Provided data:
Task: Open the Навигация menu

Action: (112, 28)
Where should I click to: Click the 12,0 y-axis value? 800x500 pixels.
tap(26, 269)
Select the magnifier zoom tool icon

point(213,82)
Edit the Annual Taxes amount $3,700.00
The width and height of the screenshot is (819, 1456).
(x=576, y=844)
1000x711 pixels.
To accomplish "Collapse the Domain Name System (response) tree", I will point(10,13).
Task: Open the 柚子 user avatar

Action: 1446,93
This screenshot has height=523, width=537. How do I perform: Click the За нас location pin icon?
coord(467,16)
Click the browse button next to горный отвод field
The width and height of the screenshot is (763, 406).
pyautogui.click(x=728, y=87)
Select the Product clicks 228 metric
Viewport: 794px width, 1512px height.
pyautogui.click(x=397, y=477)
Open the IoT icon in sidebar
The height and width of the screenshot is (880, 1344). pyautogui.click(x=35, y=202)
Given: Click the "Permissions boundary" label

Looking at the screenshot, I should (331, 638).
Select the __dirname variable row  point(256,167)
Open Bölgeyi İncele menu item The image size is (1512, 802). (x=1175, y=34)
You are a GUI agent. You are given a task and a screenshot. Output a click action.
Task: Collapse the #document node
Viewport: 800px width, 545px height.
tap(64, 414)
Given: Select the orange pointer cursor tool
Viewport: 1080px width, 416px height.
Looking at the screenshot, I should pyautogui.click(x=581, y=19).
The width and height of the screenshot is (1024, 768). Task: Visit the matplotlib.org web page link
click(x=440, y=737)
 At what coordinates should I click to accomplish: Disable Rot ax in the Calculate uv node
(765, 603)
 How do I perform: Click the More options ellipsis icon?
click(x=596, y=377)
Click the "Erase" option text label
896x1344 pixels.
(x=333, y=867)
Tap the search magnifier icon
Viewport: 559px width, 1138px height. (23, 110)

Problem statement:
Make a list of all lines in the data that contain "Collapse".

Result for this task:
To accomplish "Collapse the Domain Name System (response) tree", I will point(10,13).
Task: Collapse the #document node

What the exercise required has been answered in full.